I read a report this morning that the Aurangzeb Lane in New Delhi has been renamed APJ Abdul Kalam Lane. You may know that Kalam was not the first choice of the BJP. They wanted PC Alexander, who had a strong backing from the Shiv Sena but the Congress did not support him. Eventually, the Missile Man was chosen.

Kalam became President when the embers of the Gujarat riots were still burning. He wanted to visit Gujarat. The Atal Bihari Vajpayee government did not want him to go. He was even told that Chief Minister Narendra Modi might boycott him. To be fair to Kalam, he went to Gujarat and proved that he had what is called the vertebral column, also called the spinal column, made up of 33 vertebrae.

His predecessor was KR Narayanan, the first from the Scheduled Caste community to reach your position. He was in office when Godhra occurred and the bodies of the karsevaks were taken around to whip up passions that killed “790 Muslims” and “254 Hindus”, the latter mostly at the hands of the military and the police.

Narayanan’s eternal regret was that he could not do anything to stop the violence. True, he sent some letters to the Prime Minister expressing his agony. He could do nothing beyond that. Who knows, he probably expected another term. You are the Supreme Commander of the Armed Forces and it vests in you enormous powers. Narayanan could have used it.

I remember Narayanan giving President Bill Clinton a lecture while he was in Delhi. He also scuttled Vajpayee’s move to confer Bharat Ratna on VD Savarkar and rewrite the Constitution. Thanks to him, the Justice Venkatachaliah Commission ended up suggesting measures to strengthen, rather than weaken, the Constitution.

I know that you served as the governor of Jharkhand and as a minister in the Odisha government. The most experienced President was Pranab Mukherjee. Do you know how he sullied his image? I am not referring to his decision to attend an RSS meeting soon after he retired as President.

He was the President when, on the advice of the Modi government, he imposed President’s rule in Uttarakhand. A floor test had already been ordered. There was a conflict of interest between his principal aide and secretary Omita Paul and her husband, Uttarakhand Governor KK Paul.

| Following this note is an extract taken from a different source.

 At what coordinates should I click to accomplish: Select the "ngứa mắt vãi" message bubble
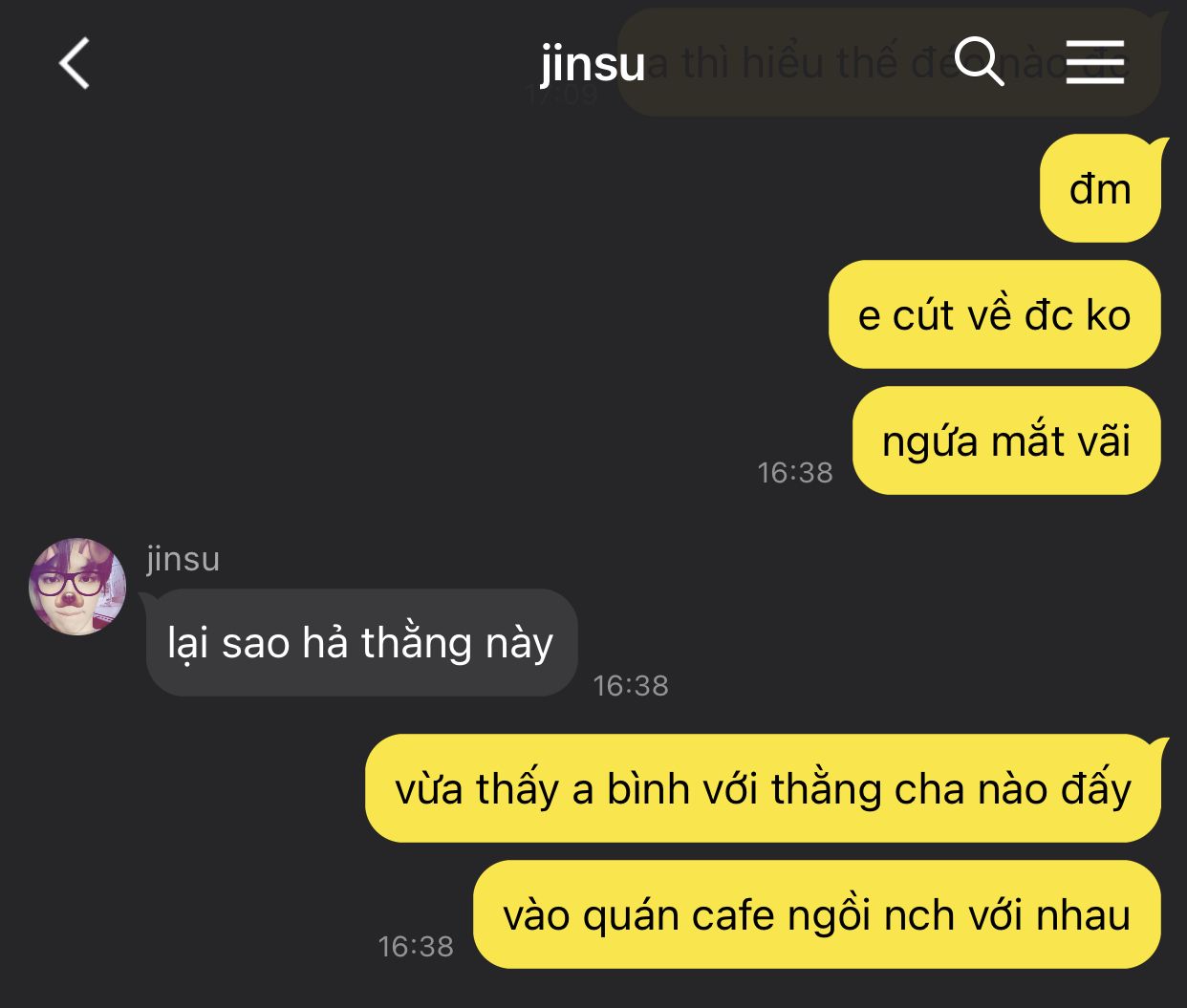pos(1006,440)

The decision was patently wrong. A Bench of the Uttarakhand High Court, headed by Chief Justice KM Joseph, quashed the imposition of President’s Rule. It was a body blow for both the government and the President. Of course, Justice Joseph had to pay a price. The government sat on the file recommending his name as a judge of the Supreme Court.

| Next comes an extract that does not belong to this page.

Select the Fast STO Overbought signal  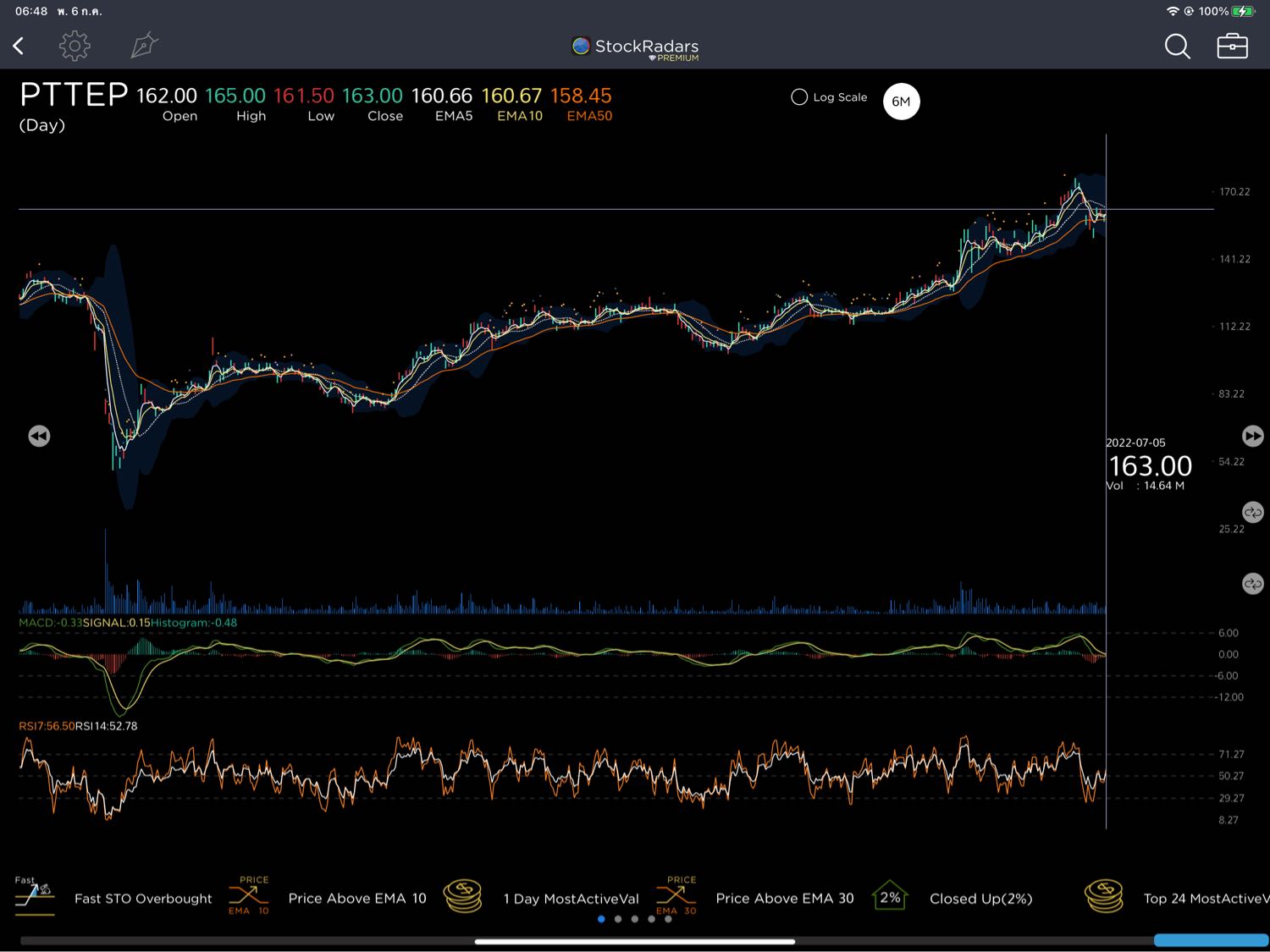point(142,899)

Finally, Justice Joseph was elevated to the Supreme Court but only after ensuring that he would not become the Chief Justice of India. He retired on June 16, 2023. How I wish President Mukherjee had not succumbed to pressure, both from the government and his own secretary. Again, who knows, he perhaps wanted a second term.

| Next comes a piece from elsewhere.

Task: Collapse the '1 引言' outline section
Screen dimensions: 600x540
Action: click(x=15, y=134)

As you know, things are hotting up on the Uniform Civil Code issue. Modi has come out in the open suggesting the need for such a code. It has united the Opposition. That is, perhaps, what the Prime Minister wants. People will start discussing the UCC forgetting his failures on the employment and economic fronts.

Most people see it as a Muslim issue. As a tribal person, you know much better than me that the UCC would deprive the Adivasis of many of the rights they have been enjoying for centuries. Already voices of protest have come from tribal areas.

When the Hindu Code Bill was planned by Jawaharlal Nehru, he was at the zenith of his popularity. That did not prevent President Rajendra Prasad from restraining him. No, I am not a supporter of the then President’s stand. What I want to mention is that he had the courage of conviction to oppose the Bill tooth and nail. Finally, Nehru had to go slow on the Bill.

Of course, we no longer live in a country led by democrats like Nehru and Vajpayee. We live in a country where hatred is openly preached and places of worship are bulldozed or burnt. Instead of the law of the land, it is the law of the mob that is upheld.

I agree that you have your limitations. However, your oath necessitates you to preserve, protect and defend the Constitution. Nothing more or nothing less is required. Please be rest assured that we will continue to pray for you, President Droupadi Murmu Ji.